Oslo2Rome est une expérimentation menée avec sept opérateurs européens de stations de recharge de véhicules électriques, parmi lesquels Sodetrel, la filiale mobilité du groupe EDF, et coordonnée par la société allemande MotionWerk. Durant la dernière semaine de novembre, des conducteurs de sept pays européens ont traversé les frontières avec leur portefeuille e-Mobility pour tester un réseau transfrontalier de bornes de recharge présélectionnées et payer leurs recharges de batteries grâce à une blockchain Ethereum.

Après les témoignages des conducteurs, place au témoignage des experts de la blockchain.

Gilles Deleuze, chef du projet blockchain à EDF R&D

Gilles Deleuze (EDF R&D) : L’expérimentation Oslo2Rome s’appuyait sur une blockhain de test Ethereum avec PoA (Proof of Authority). Elle a permis d’évaluer la blockchain dans un mode de fonctionnement encore hybride : en effet, les bornes et les back-end des opérateurs ne sont pas connectés directement à la blockchain de test Ethereum employée. Un serveur intermédiaire a été utilisé. À terme, les back-end pourront être reliés en direct, comme des bornes privées (hôtels, magasin, copropriétés).

Concrètement, l’application Share&Charge pour Smartphone reçoit les informations de disponibilité et de prix à la fois du serveur de MotionWerk et de la blockchain. Par exemple, le tarif est dans le smart-contract, la disponibilité est un live status fourni via l’API entre le back-end de l’opérateur et le serveur de MotionWerk. Une borne est affichée sur la carte de l’application avec son statut (disponible ou non). Cette information provient du serveur qui, lui-même, se fonde sur les vérifications faites par la blockchain, et le statut est donc géré à deux endroits. De même, le prix est stocké sur le serveur et la blockchain dans cette architecture de test. Le calcul du prix et la vérification que le porte-monnaie est assez crédité pour charger est fait entièrement par la blockchain. Techniquement l’application du mobile pourrait aller chercher l’information sur la blockchain, mais cela pourrait se faire avec des retards, car la chaîne publique peut avoir des instabilités, surtout lors de pics d’activité. Il faudra aller plus vite pour éviter d’utiliser ce serveur.

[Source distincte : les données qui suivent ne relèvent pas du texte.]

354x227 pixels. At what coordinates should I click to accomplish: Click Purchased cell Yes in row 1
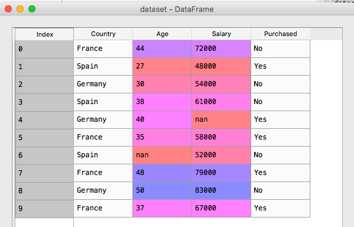pos(281,66)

Gilles Deleuze, EDF R&D, revient sur oslo2rome, une expérimentation de blockchain pour faciliter la mobilité électriqueLa future blockchain de MotionWerk sera OMOS, sur base Ethereum. Elle assurera une relation directe entre le téléphone et la blockchain, en assurant un débit de transaction suffisant. Ainsi, ce sera le téléphone qui commandera les stations : en direct pour des bornes privées, via le back-end de l’opérateur pour des bornes publiques. On s’oriente donc vers une blockchain de consortium avec PoA, sans serveur. Un prototype est en test

Autre point notable, nous avons pu estimer le coût d’une transaction. Pour une charge (du début à la fin), les contrats ont consommé entre 250.000 et 300.000 Gas. Sur la chaîne de test, cela représente 0,00000002 Ether. En exploitation, cela représenterait 0,0000000001 Ether. Au cours (très élevé) de l’Ether le 30 novembre, 100.000 Gas, coûtait à peu près 0,0000036335 Ether, soit 0,00158 dollars. Une blokchain de consortium permettra de baisser ce coût drastiquement.

Pour la suite, nous allons commencer à expérimenter plus en détail la technologie OMOS. Évaluer les spécificités, les performances. Nous devons aussi commencer à étudier le modèle économique. OMOS va être soutenu par une fondation. Ce sera donc un code open source, avec des valideurs organisés en consortium, qui auront des accès spéciaux et une rémunération. Comment situer l’offre de Sodetrel dans ce contexte ? Quelles applications mettre en avant : des services de cartographie dédiés, des micro-assurances, des compteurs de CO2 économisés, etc ?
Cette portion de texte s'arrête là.